Boxing: Jane Couch and Ricky Hatton inducted into Hall of Fame

    Aged 27, Couch took the British Boxing Board of Control to court to force them to license her, which ended a ban on women fighting in the country.

    “It’s a bit surreal really – I mean there’s Ali, [Joe] Frazier in there,” she said. “It takes a while to sink in. When you look at women’s boxing in the UK, well I suppose I did do it [have a huge impact].

    “I just realised how hard I did work and had to travel abroad to do it as well. A lot of the decisions that could have gone my way if I was at home.

    “I was a bit of a warrior, stubborn, I just wanted to make a difference and I certainly did that.

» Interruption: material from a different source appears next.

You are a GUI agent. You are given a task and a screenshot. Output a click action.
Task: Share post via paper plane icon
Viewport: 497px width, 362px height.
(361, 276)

    “But 39 pro fights, five world titles, the MBE and now the Hall of Fame – wow.”

    Hatton joined close friend Couch in the United States to attend the ceremony.

    The Manchester native won world titles at light-welterweight and welterweight and was undefeated in 43 fights before his encounter with Mayweather in 2007.

    Hatton lost that bout, but is regarded as one of the best, and most popular, boxers England has ever produced.

    He retired with 45 wins and just three defeats on his record.

    The 2024 inductees were decided by the Boxing Writers Association of America and an international panel of boxing historians.